Stay tuned for more crazy to come.

Pigtails for you, Pigtails for me

For a number of years now, some friends and I have been celebrating “Pigtail Friday”. What does this mean, you ask? It just means that we all wear pigtails on a Friday in unity. We wear high pigtails, low pigtails, plait pigtails… “As long as there’s 2, it doesn’t matter what you do!” And sometimes we might take a moment to think of our friends, no matter where they are, and perhaps send up a prayer for them.

So if you’d like to participate, all you need is a couple of elastics and a part down the middle of your head. Here is one way you can wear your pigtails!

(Okay, so TECHNICALLY we’re only wearing 1 pigtail each, but I’m allowed to make up the rules!!)

Or if you want to go for 2 on your own:

Get creative ladies! And please feel free to send me photos of you wearing your pigtails on a Friday to put up on the Blog. We can take over the world! One pigtail at a time!!!!

A Toast

When it comes to public speaking, I’m the type of person to either a) be completely prepared and read off a piece of paper or b) be entirely unprepared and joke my way through it. I’ve never really been great at public speaking, and unless I’m reading off a piece of paper, or joking around, I don’t have the confidence to stand up in front of a group and deliver something to remember. I also generally just get through it and then not really remember much about it afterwards. But last Saturday night, that all changed.

Hubs and I have been audience to quite a number of speakers since living on college, and in our opinion (well, his more strongly than mine) the best speakers are those who a) don’t read their notes, b) don’t memorise their speech and then just say it from beginning to end, and c) come across naturally and genuinely, only needing notes to prompt them.

Over the weekend, Hubs and I went up to the Vegas for my cousin’s 21st birthday and after being there for a couple of hours, I decided that I would like to make a speech. I frantically scribbled a whole lot of notes and started putting something together. Then I stopped. I thought to myself “I can do this on my own. I don’t need to write this out word for word. I can do this!” So I wrote down 4 things that I wanted to mention, and left the rest up to fate. I gotta say, I don’t think I’ve EVER been so nervous in my life. Those 3 glasses of Lambrusco (yes, I drink Lambrusco) that I had just drunk vanished from my bloodstream from the adrenaline pumping around my body. My mouth went dry, my palms got sweaty, my legs felt like they were going to buckle and I started questioning my decision to fly solo.
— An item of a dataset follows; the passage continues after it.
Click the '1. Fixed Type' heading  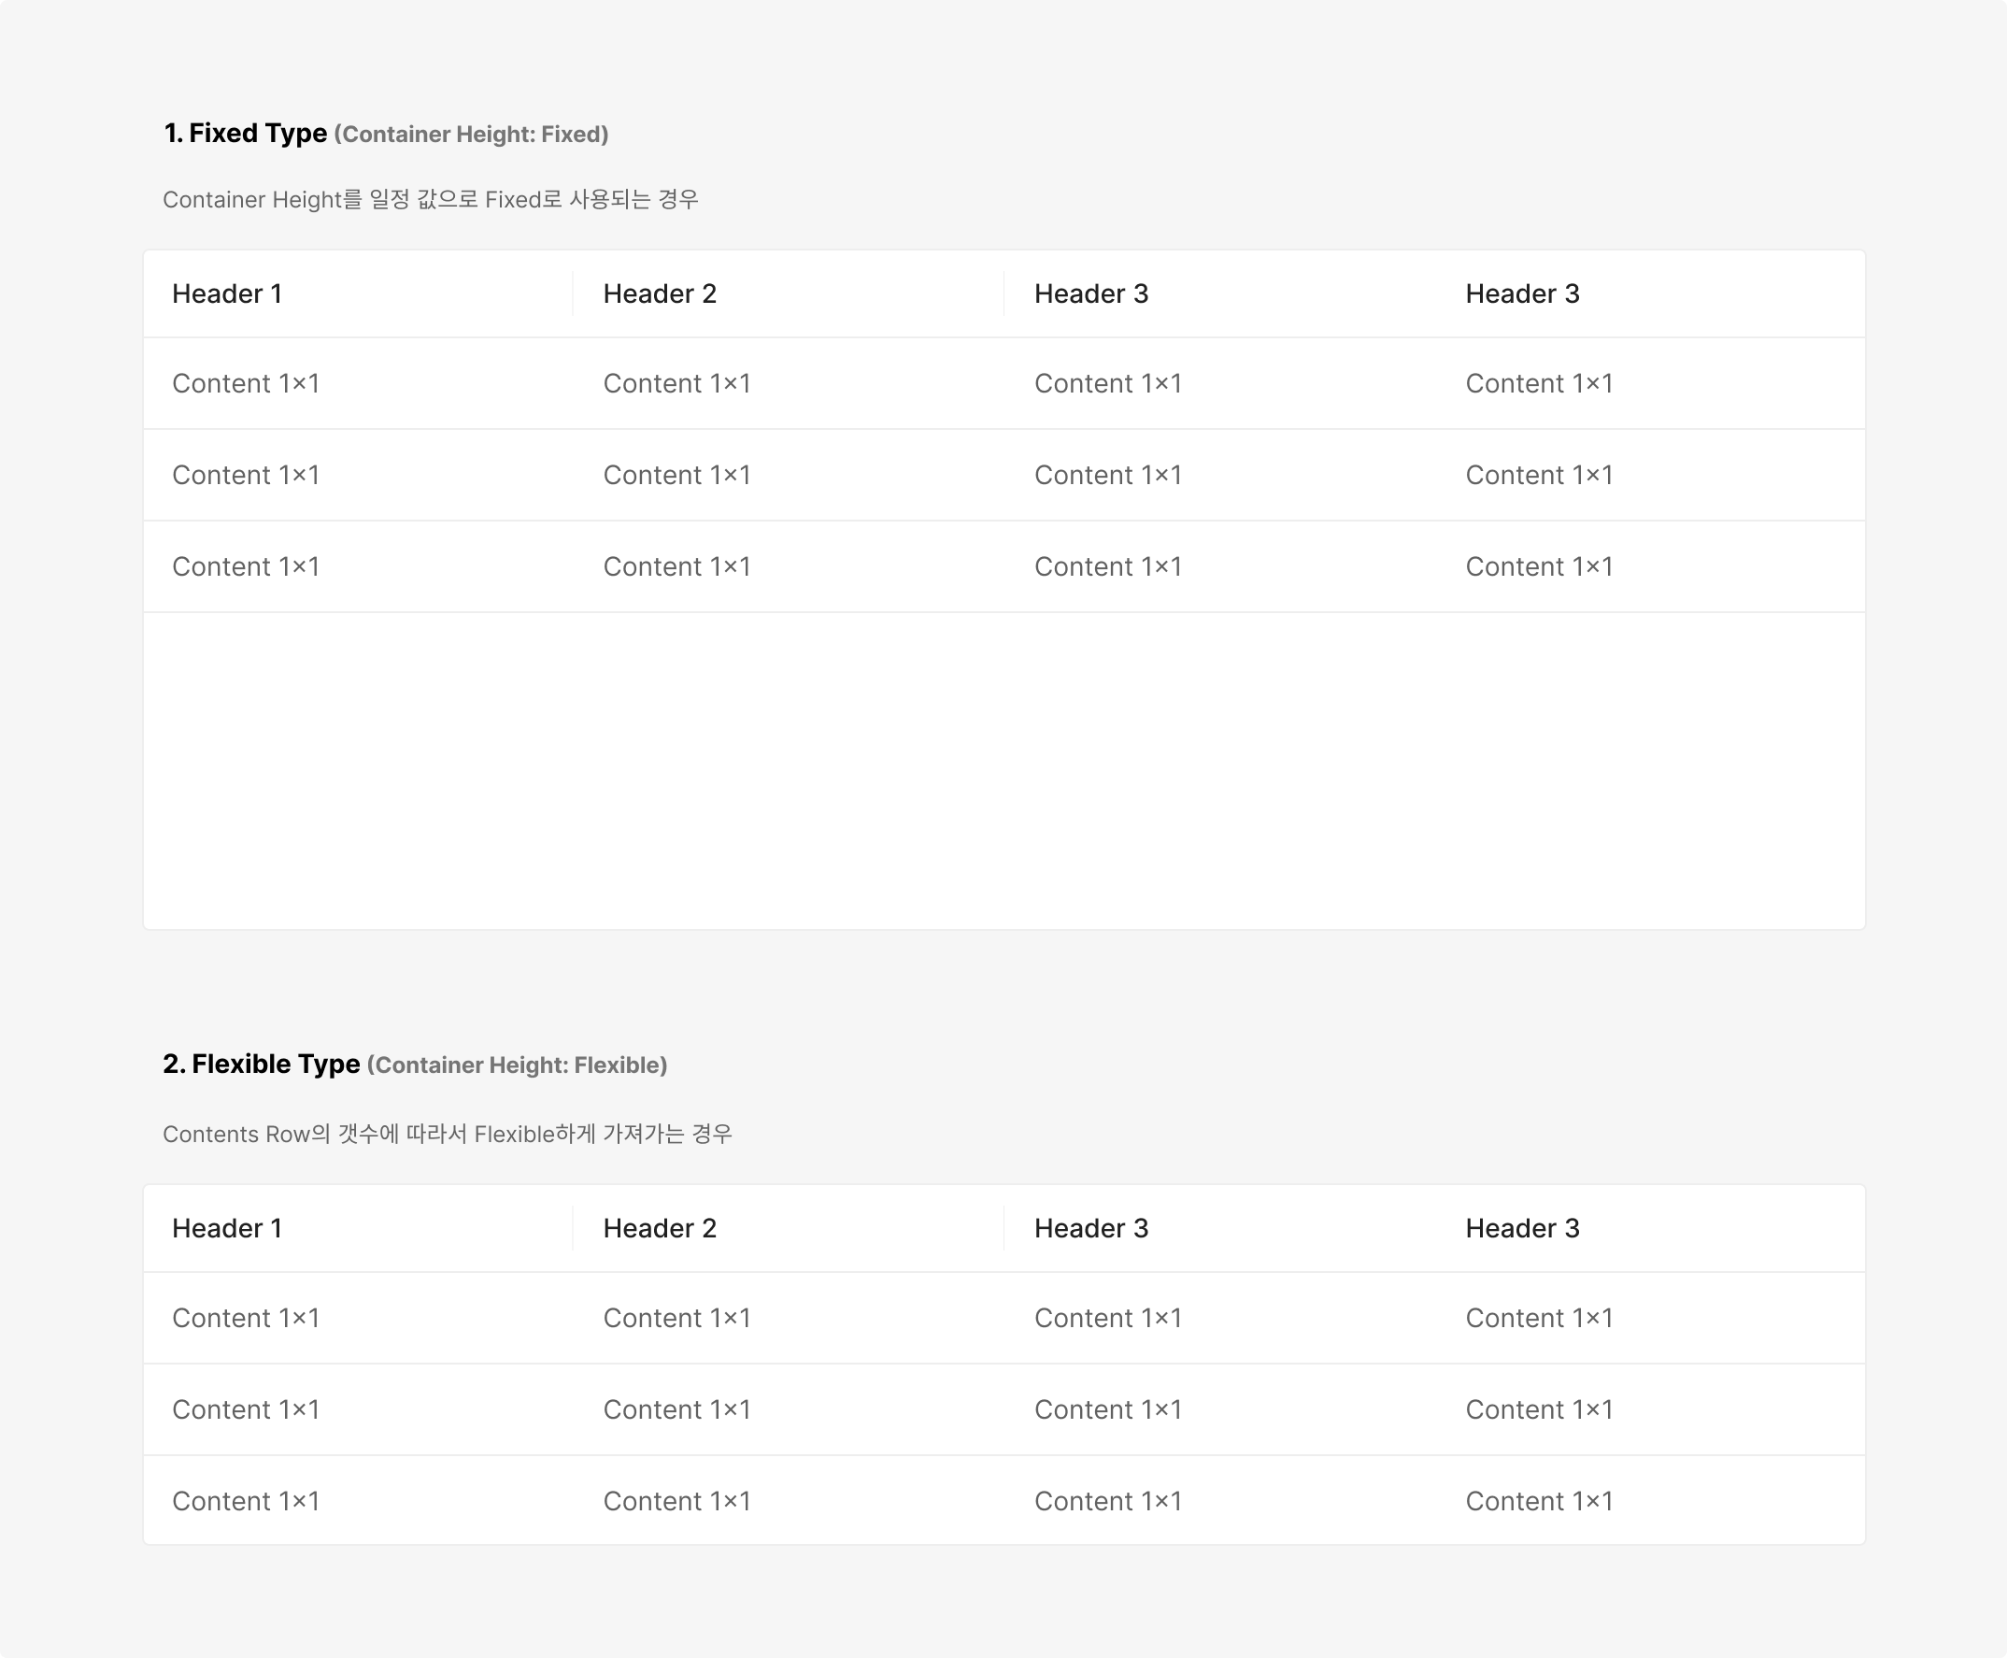click(246, 133)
All of a sudden, the floor was open to anyone who wanted to make a speech. I stood up (rather shakily) and as nervous as I was, delivered a pretty damn good speech. (Well I thought so anyway!) I was in the moment. I was actually listening to myself, instead of just reading something word-for-word. It was one of the most exhilarating experiences I’ve had with public speaking.

So thank you Hubsband, for giving me the courage and encouragement I needed to give something new and exciting a go. I’m actually looking forward to the next time!

The REAL Lyrics #5

Okay, so I sang SO many words wrong in this one. This song was on a mixed tape of my Mum’s that I memorised as an 8-year-old. Firstly, I didn’t even know what a Centrefold was – I thought it was some sort of centipede.

Centrefold – Status Quo

Does she walk? Does she talk?
Does she call the police? (Does she come complete?)

Slipped me notes under the desk
Flowers flicking about her dress (While I was thinkin’ about her dress)

I was shakin’ in my shoes
Bless those blasted betty-boos (Whenever she flashed those baby-blues)

Consealed in that negligee (Too see her in that negligee)
Still it’s just too much (Is really just too much)

So yeah. Only found out the real lyrics when I looked them up just now. Hubs finds it rather amusing.